Menurut Jokowi, dengan pembangunan itu Indonesia berhasil menurunkan biaya logistik dari sebelumnya 24% menjadi 14% di tahun 2023.
"Kita bisa meningkatkan daya saing dari sebelumnya peringkat 44 menjadi peringkat 27 di tahun 2024. Kita mampu memperkuat persatuan karena akses yang lebih merata dan berkeadilan," ujarnya.
Pembangunan infrastruktur jalan tol yang masif di era kepemimpinan Presiden Joko Widodo mendapat apresiasi dari sejumlah masyarakat, khususnya warga Jakarta. Seperti halnya, Maya, seorang karyawan swasta yang sehari-hari mengendarai mobil untuk menerobos deru kemacetan Jakarta.
Maya mengatakan, pembangunan jalan tol Pulo Gebang - Kelapa Gading yang diresmikan Jokowi memudahkan akses menuju tempatnya bekerja.
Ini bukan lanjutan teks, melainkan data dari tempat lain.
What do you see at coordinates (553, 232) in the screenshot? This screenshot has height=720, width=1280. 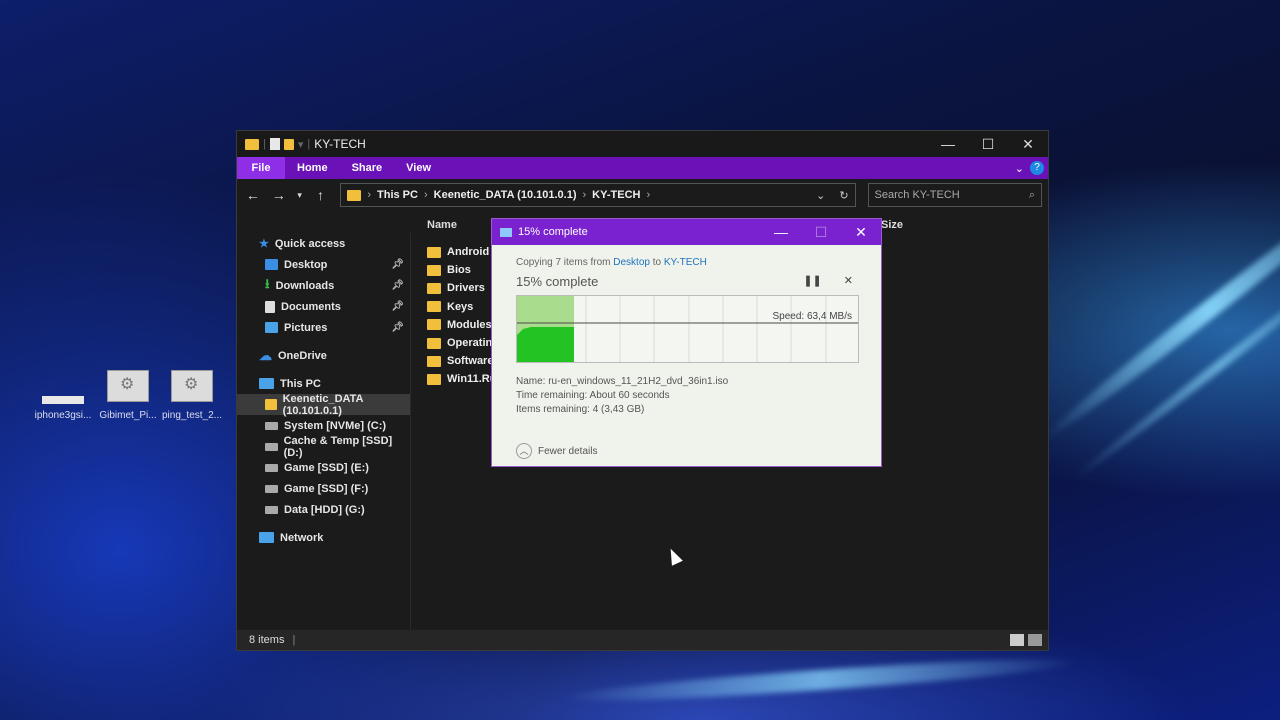 I see `dialog-title: 15% complete` at bounding box center [553, 232].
?Sebagai pengendara, sangat membantu, dan lebih baik. Banyak jalan yang tadinya enggak kebuka, akses kini makin cepat.? kata Maya saat ditemui iNews Media Group saat Car Free Day (CFD) di Summarecon, Bekasi, Minggu (22/9/2024).
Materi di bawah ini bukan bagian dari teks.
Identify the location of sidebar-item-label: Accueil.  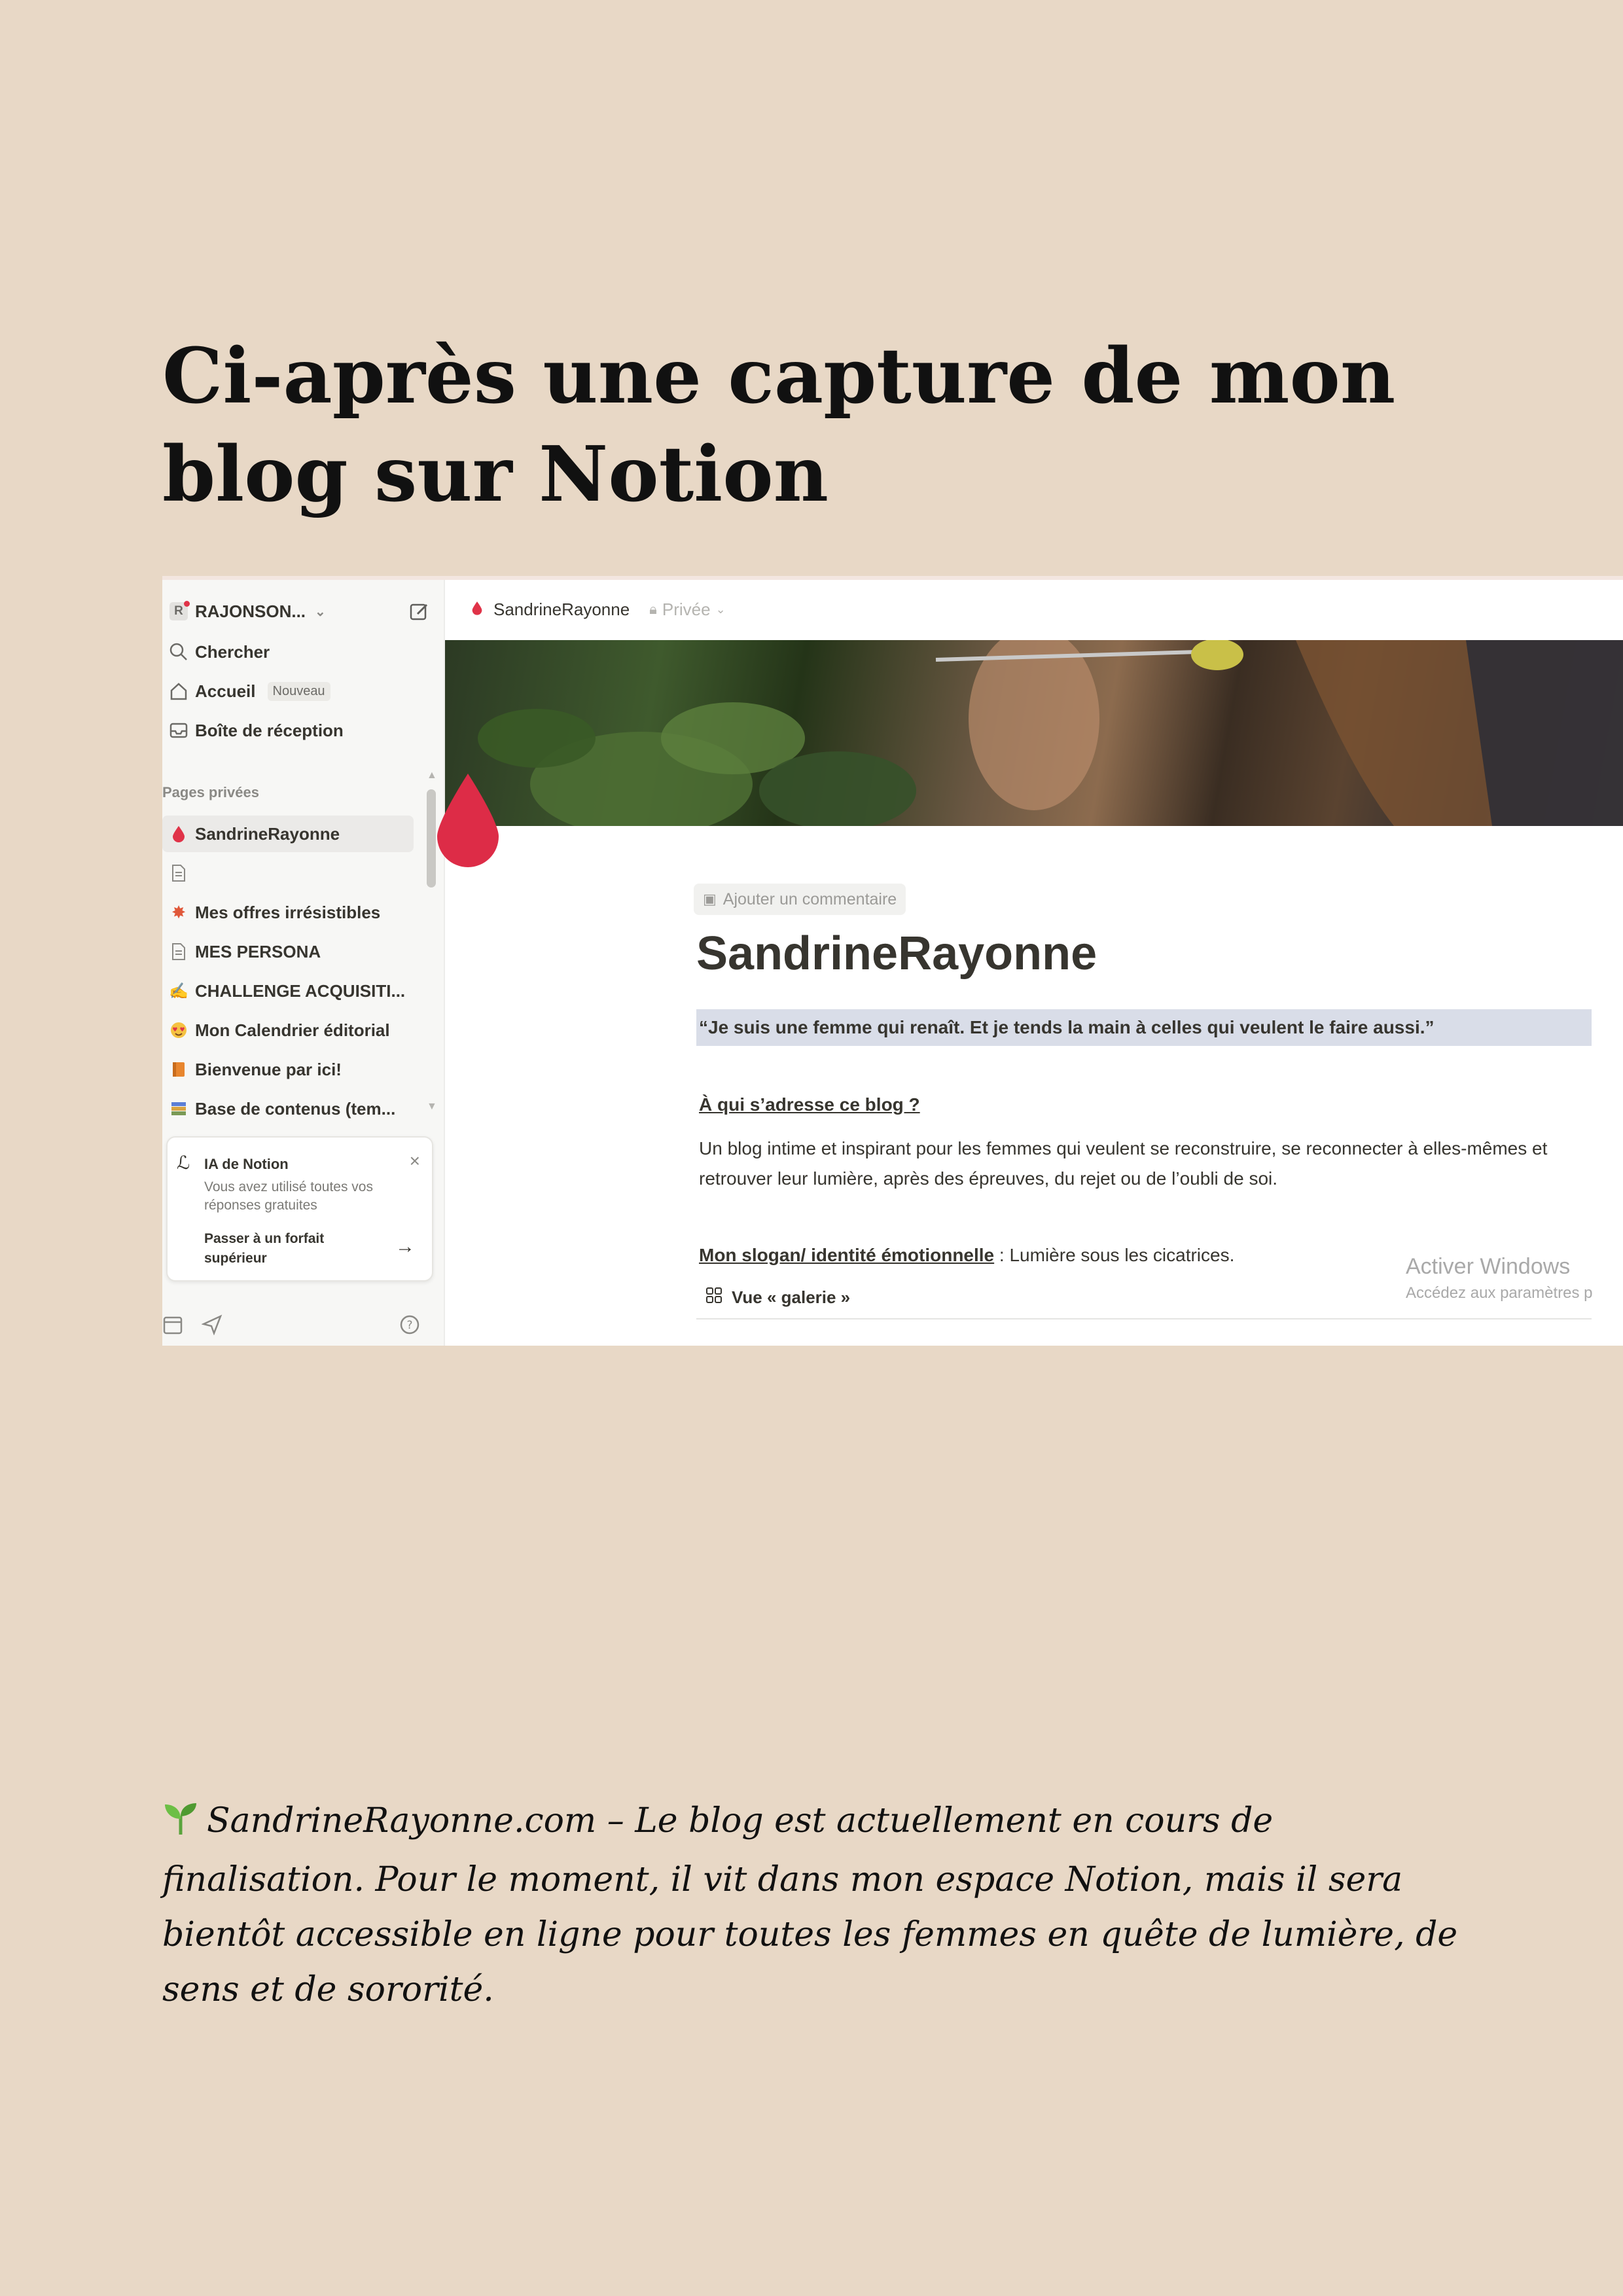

Sebelum adanya tol tersebut, perempuan 40 tahun ini mengaku jenuh merasakan kemacetan luar biasa di lingkar luar Jakarta.
Sehingga hal ini sempat membuatnya resah karena waktu yang terbuang percuma di jalan raya.
?Kayak mau ke kantor, sebelumnya saya tinggal di Cakung, ini bisa macet 1 jam lewat. Nah dengan adanya tol Cakung, Kelapa Gading, Bekasi, itu bisa jadi short-cut,? ujarnya.
Diketahui, Presiden Jokowi meresmikan jalan tol Pulo Gebang - Kelapa Gading pada akhir Agustus 2021. Jalan tol sepanjang 9,3 kilometer ini melengkapi jalan tol metropolitan Jabodetabek, bagian dari lingkar dalam dan lingkar luar Jakarta.
Jalan tol Pulo Gebang-Kelapa Gading juga adalah satu dari enam ruas jalan tol dalam kota Jakarta yang direncanakan dibangun sepanjang 69,78 kilometer.
Tak hanya tol dalam kota, Maya juga menyebut infrastruktur di Indonesia sangat berkembang pesat selama 10 tahun terakhir. Pemerataan pembangunan dan kemacetan, terangnya, masih menjadi pekerjaan rumah bagi pemimpin berikutnya.
"Dari zaman saya dulu, semakin ke sini, malah semakin baik, semakin maju. Meskipun masih macet ya," ujarnya.